Miranda July ist 1974 geboren und hat sich alles selbst beigebracht. Ihre Eltern sind Schriftsteller und haben einen Sparten-Verlag. Miranda July hat schon als Kind (ich müsste sagen als Mädchen, weil sie feministisch unterwegs ist) mit Gesprächssentenzen und Bildern gespielt, hat Kurzfilme gemacht, Fanzines, Underground, war Performerin. Geld zum Überleben verdiente sie bei einem Schlüsseldienst für Autotüren. Ein Schriftsteller, dem sie ihre Texte zeigte, sah, dass sie die Regeln nicht kannte, aber die Weirdness beeindruckte ihn, die Seltsamkeit ihrer Hervorbringungen.
Als ich im Kino saß, dachte ich, hm, Gaunerkomödie, sowas mögen wir eigentlich nicht, aber das Lachen blieb einem wieder mal im Halse stecken und immer mehr wurde einem die Seltsamkeit des Films bewusst. Für Robert (Richard Jenkins) und Theresa Dyne (Debra Wenger) sind Diebstahl, Betrügereien und Glücksspiele Lebensprogramm, Robert hat die Ideen und die Ansprüche, die Tochter, die sie Old Dolio genannt haben, schicken die Eltern an die Front; sie muss ihre Haut zu Markte tragen. Evan Rachel Wood ist ein Mädchen mit langen glatten Haaren, die gleichsam ein Vorhang sind, den sie nicht brauchte, denn auch ihr Gesicht zeigt selten Reaktionen. Liebe und Nähe erfährt sie von den Gaunern, die ihre Eltern sind, nicht.
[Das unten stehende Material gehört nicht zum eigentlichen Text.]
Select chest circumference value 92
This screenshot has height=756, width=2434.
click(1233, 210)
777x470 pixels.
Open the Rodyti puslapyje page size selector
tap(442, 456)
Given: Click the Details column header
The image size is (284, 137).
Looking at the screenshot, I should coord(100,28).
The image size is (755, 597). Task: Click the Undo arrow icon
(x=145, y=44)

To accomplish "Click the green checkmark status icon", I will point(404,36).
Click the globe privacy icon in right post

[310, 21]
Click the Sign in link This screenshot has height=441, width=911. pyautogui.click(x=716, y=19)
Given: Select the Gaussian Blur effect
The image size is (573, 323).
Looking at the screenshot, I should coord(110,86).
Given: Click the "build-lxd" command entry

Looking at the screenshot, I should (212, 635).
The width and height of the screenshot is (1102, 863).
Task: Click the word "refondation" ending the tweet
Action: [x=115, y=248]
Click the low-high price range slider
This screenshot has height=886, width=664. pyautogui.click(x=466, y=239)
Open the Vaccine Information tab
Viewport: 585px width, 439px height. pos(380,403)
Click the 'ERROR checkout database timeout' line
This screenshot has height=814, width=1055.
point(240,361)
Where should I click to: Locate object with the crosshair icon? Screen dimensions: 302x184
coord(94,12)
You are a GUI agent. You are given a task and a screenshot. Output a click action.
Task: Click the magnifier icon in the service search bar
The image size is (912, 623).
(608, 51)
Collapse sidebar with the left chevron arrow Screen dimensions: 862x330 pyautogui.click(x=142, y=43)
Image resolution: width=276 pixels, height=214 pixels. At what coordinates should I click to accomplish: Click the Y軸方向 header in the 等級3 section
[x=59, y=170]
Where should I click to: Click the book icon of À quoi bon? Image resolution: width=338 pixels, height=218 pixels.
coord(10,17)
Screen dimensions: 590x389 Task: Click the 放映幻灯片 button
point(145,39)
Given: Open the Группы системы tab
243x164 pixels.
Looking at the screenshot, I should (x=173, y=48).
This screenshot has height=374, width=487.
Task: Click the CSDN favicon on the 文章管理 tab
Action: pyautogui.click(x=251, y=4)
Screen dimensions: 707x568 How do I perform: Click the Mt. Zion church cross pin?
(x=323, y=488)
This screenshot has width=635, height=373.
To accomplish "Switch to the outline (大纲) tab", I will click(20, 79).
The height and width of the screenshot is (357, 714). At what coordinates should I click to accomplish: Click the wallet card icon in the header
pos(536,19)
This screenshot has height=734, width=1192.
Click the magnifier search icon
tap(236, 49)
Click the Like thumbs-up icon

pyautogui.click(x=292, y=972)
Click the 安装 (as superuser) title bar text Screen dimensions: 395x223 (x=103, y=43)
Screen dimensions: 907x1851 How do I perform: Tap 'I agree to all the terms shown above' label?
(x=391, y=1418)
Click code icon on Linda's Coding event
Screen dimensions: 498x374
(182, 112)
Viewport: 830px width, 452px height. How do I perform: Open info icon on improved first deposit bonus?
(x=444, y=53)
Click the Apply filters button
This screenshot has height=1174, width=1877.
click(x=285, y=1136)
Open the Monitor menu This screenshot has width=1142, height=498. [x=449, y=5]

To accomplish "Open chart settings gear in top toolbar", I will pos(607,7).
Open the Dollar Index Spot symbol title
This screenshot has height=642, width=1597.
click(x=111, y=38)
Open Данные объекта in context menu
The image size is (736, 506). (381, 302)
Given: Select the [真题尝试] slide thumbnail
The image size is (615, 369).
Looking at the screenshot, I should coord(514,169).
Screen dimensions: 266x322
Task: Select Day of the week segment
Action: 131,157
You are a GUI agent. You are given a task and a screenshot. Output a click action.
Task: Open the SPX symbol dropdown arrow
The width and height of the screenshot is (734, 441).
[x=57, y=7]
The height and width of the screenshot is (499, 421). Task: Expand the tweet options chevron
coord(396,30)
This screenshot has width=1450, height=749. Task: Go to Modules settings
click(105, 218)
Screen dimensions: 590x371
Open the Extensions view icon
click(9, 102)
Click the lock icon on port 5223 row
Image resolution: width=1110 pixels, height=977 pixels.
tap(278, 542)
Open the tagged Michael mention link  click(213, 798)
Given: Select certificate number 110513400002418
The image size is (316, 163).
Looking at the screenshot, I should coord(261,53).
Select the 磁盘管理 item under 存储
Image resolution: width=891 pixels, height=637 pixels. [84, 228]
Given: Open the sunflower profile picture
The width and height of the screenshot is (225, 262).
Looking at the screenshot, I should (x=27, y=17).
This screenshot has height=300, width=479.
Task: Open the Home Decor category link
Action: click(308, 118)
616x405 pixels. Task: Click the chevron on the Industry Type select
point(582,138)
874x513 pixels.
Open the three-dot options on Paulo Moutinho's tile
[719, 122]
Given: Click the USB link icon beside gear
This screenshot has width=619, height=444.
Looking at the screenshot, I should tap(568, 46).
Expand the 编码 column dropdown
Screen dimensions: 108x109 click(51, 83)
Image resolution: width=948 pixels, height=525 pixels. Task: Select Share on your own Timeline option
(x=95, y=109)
Die Family hat den Keller der ominösen Firma Bubbles Inc. gemietet, aus dessen Wänden ständig pinker Schaum quillt, den die drei wegwischen müssen, was ihre Miete, die sie trotzdem nicht bezahlen, mindert. Zu dem Gaunertrio tritt schließlich Melanie hinzu (Gina Rodriguez), ein unbekümmertes Latino-Girl, das Old Dolio letztlich aus ihrem Kokon und von ihren Eltern befreit. Ich habe gemerkt, dass Frauen die Seltsamkeiten dieses Films einer Frau viel besser checken als Männer. Diese Invasion des pinken Schaums (kennt Miranda July das Märchen vom süßen Brei), diese lange Hinnehmbarkeit des Unhinnehmbaren, diese flache Handlungskurve, wenn es denn überhaupt eine solche gibt. Eine längere Szene spielt ihm Haus eines Sterbenden, den die Dynes gemeinsam mit Melanie natürlich auch ausnehmen wollen; den alten Mann stört das nicht, er ist vielmehr dankbar, in seinem vereinsamten Haus noch mal soziale Geräusche zu vernehmen, noch mal Leben zu spüren. Auch noch zu bemerken, dass die seelisch so steife Old Dolio unglaublich biegsam, schnell und gelenkig ist.
Es war wie gesagt der letzte Tag vor dem erneuten Eintreten der Einschränkungen, und natürlich trifft es die Kinos und die Kneipen am härtesten, ungeachtet dessen, dass sie so diszipliniert waren und vorbildliche Hygiene-Konzepte entwickelten. Der letzte Kinotag und auch der letzte Kneipentag also. Wir gingen ins Restaurant Sophien 11. Der Biergarten war immer noch geöffnet, mit durchsichtigen Plastikzelten in mehrere Separees unterteilt, die mit bunten Lampen geschmückt und elektrisch beheizt waren. Die Kellnerin war handfest und schlagfertig wie eh und je und gar nicht geneigt, in Depressionen zu versinken, auch wenn die Aussichten noch so schlecht sind. In den Zeiten der Rückverfolgbarkeit trugen Namen und Adresse in den Vordruck ein, tranken böhmisches Bier und huldigten der deutschen Küche (Grünkohl mit Pinkel und Bratkartoffeln, Sellerieschnitzel) und wollten ebenfalls nicht bereit sein zu trauern.